### EXERCISE DATA

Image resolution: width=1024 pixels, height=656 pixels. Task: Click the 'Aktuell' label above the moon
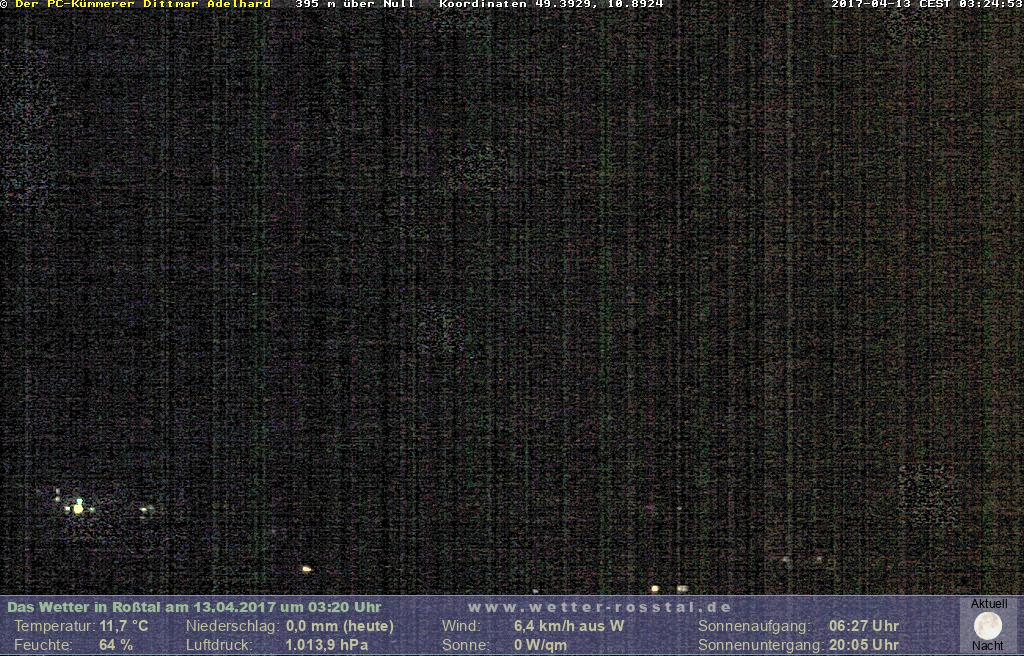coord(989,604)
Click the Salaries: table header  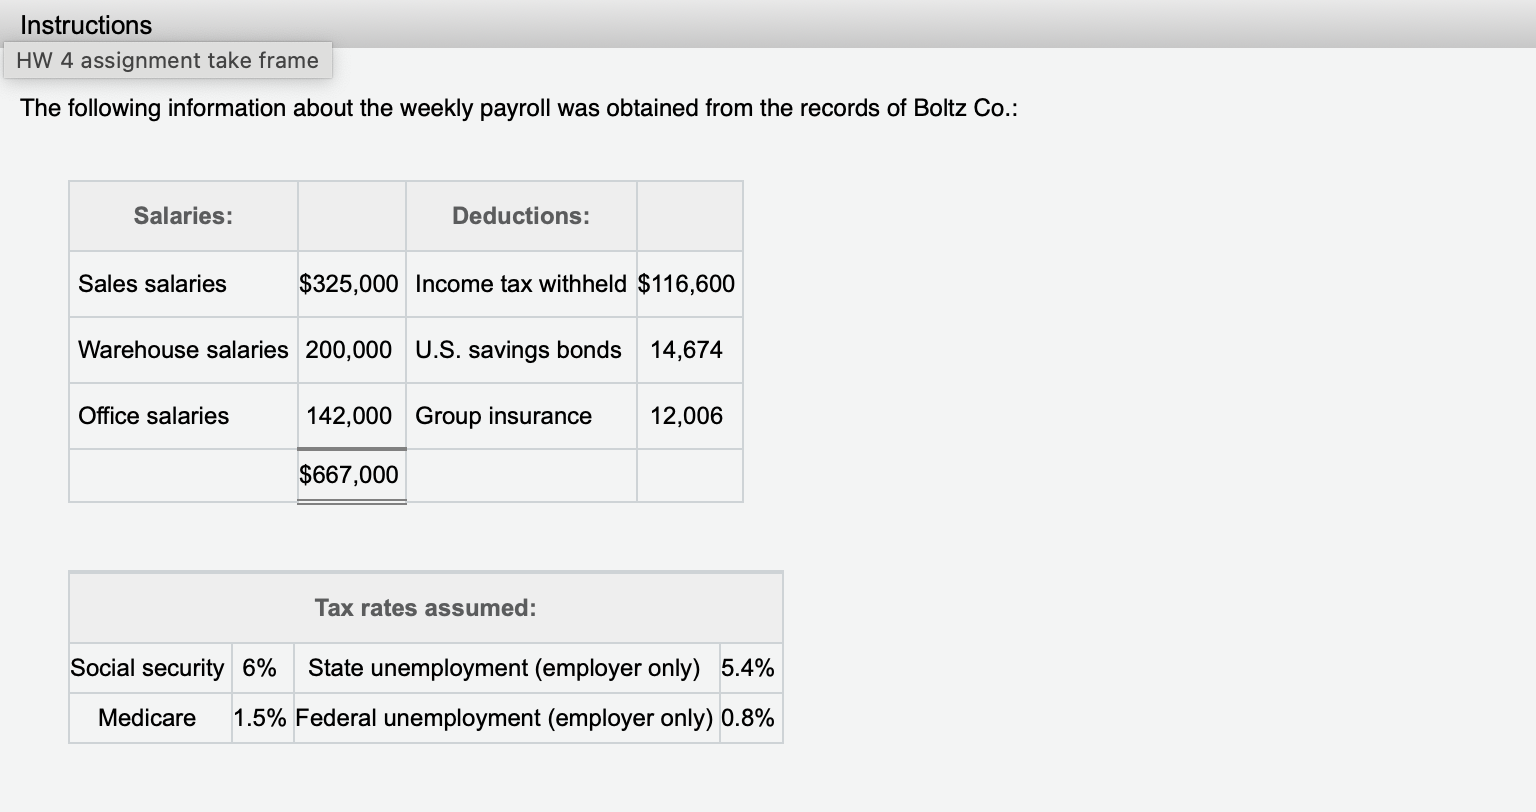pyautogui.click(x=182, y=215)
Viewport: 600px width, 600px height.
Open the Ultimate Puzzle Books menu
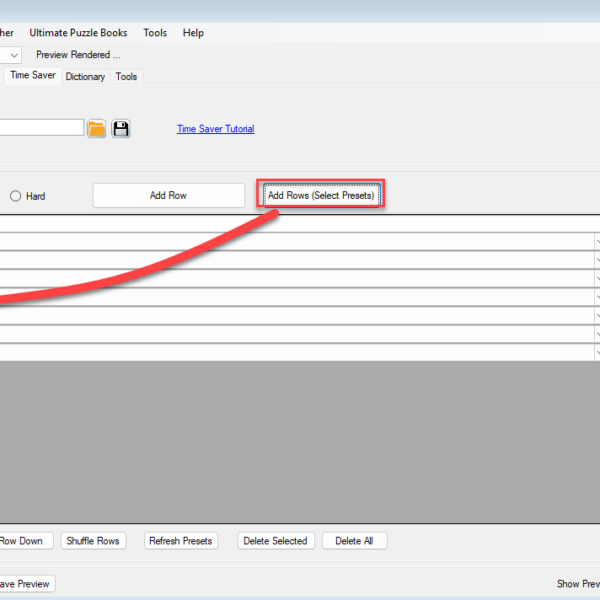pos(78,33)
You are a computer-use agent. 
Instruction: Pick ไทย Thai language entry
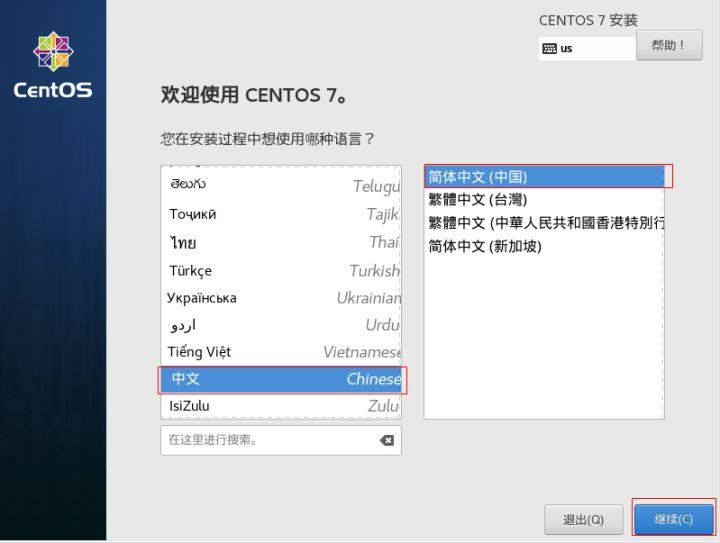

######

Each line from the one with "Viewport: 600px width, 600px height." to the last line of the listing should be returned exactly, both ends included, and no picture with them.

Viewport: 600px width, 600px height.
Open the Ultimate Puzzle Books menu
pos(78,33)
You are a computer-use agent. 
Instruction: Pick ไทย Thai language entry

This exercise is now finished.